5. La fuerza de lo pequeño. Esta es una de las lecciones inesperadas que Túnez ha dado al mundo. Un pequeño vendedor ambulante, en una pequeña ciudad de provincias de un pequeño país del Mediterráneo se inmoló harto de la indignidad de su vida cotidiana, pero en su gesto reside la grandeza de las revueltas árabes. Túnez ha seguido dando otras lecciones: el islamismo puede ser democrático; los triunfos electorales no están reñidos con la búsqueda de consensos; la movilización civil continuada acaba por condicionar las decisiones políticas; los intelectuales tienen un papel que cumplir en las transiciones democráticas… Rachid Al-Ghannouchi, líder del islamismo tunecino, forzó a comienzos de 2014 la renuncia del Gobierno de su partido, Ennahda, para favorecer la aprobación de la Constitución. Ghannouchi ha afirmado recientemente en Washington que “en una etapa de transición como la actual, en que las instituciones aún son muy jóvenes, no es posible que una mayoría del 51% constituya un Gobierno estable, sino que las principales corrientes y partidos han de participar en el poder mediante un amplio Gobierno transitorio que se ocupe de lograr la estabilidad y fortalecer la democracia y las instituciones”. Es una llamada, no hay que olvidarlo, que viene del islamismo tunecino, mayoritario electoralmente, y que echa por tierra el carácter intransigente que se le atribuye al islamismo.

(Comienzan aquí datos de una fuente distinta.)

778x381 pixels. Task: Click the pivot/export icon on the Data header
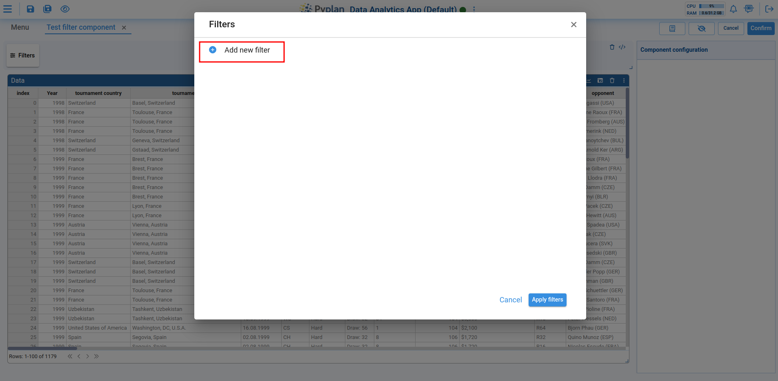(600, 80)
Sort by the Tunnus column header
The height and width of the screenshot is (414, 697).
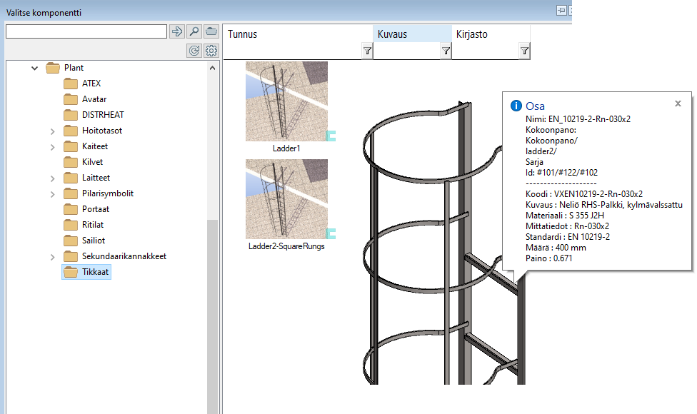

6. Los consensos son tan posibles como frágiles. No hay conflicto insoluble, por más que se entrecrucen los problemas. En Yemen, la transición pactada entre la oposición y los partidarios del presidente Ali Abadallah Saleh muestra un camino posible. La Conferencia del Diálogo Nacional busca desde septiembre de 2013, a pesar de las dificultades, la forma de redactar una Constitución que aúne la diversidad intrínseca del país (geográfica, económica, ideológica, identitaria). Las intromisiones extranjeras, cada vez más evidentes, se lo están poniendo difícil: los últimos choques entre huthis (una tribu zaidí, rama del Islam a mitad de camino entre la chía y la sunna) y salafistas yihadistas reproducen a escala local la pugna entre Irán y Arabia Saudí por controlar el futuro de la región. Los yemeníes, dice la Premio Nobel de la Paz Tawakkul Karman, son conscientes de esta amenaza y están dispuestos a frenarla continuando con sus movilizaciones en demanda de verdadera democracia: la Universidad de Saná sigue siendo el centro de la revuelta. En Yemen, casi siempre olvidado por los analistas europeos, se sintetiza el carácter transversal de todas las revueltas árabes.
Luz Gómez es profesora de Estudios Árabes e Islámicos de la Universidad Autónoma de Madrid. Acaba de publicar BDS por Palestina. El boicot a la ocupación y el apartheid israelíes (Ediciones del Oriente y del Mediterráneo).